These two aspects – parenthood and caring for relatives – must be the focus. And this is actually a measure of the humanity of a society, how we deal with the future, i.e. the children, but also with the past, with our roots. And I have a feeling that small children, or rather someone with small children, are still more likely to hear “Oh how nice!” And small babies are really cute when they burp and then someone quickly goes to change their nappies and then they babble this crazy stuff to themselves. That’s cute. And young mums look almost sexy. If they only sleep for three hours every night, they have this tired face with shiny eyes, and if they’re still breastfeeding, they have large breasts, and that can also be very attractive. But the 50-year-old woman who is perhaps caring for her mother, her partner, her grandfather, who is babbling nonsense, who is incontinent, who is simply in need of care, nobody wants to talk about that because they may remind us of our own mortality.
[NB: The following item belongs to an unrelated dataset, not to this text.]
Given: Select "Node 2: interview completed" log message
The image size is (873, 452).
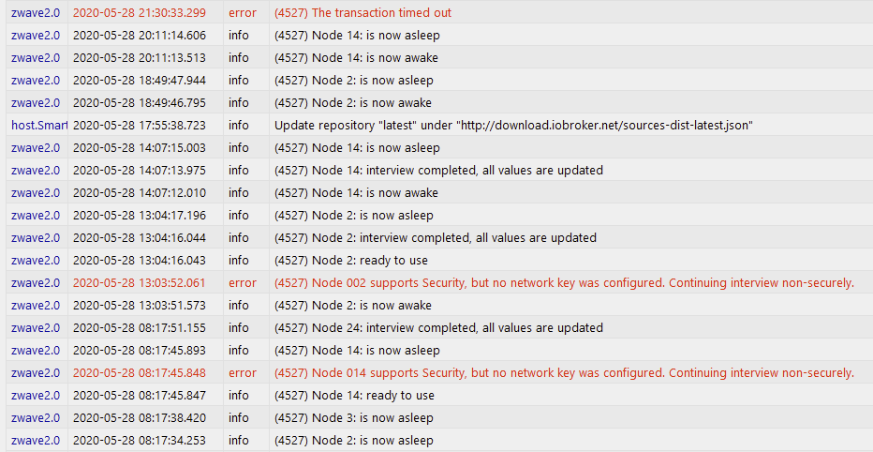Looking at the screenshot, I should (x=436, y=237).
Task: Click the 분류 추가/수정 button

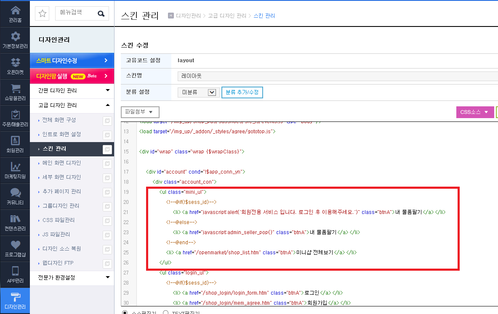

And outside of the film industry, they say – and these are of course only estimates – that only a quarter of the people working and at the same time being involved in caring for relatives in any way tell their employer at all, three quarters keep quiet about it. And I would estimate that there are even fewer in the film industry, perhaps 5 percent? That’s just an estimate. You probably all know people with children in the film industry. But how many do you know who care for relatives? Hm. Yes, they do exist.

But of course we can feel a bit more optimistic now as some producers recently called for more solidarity in the film industry. That’s great, because that’s what it’s all about.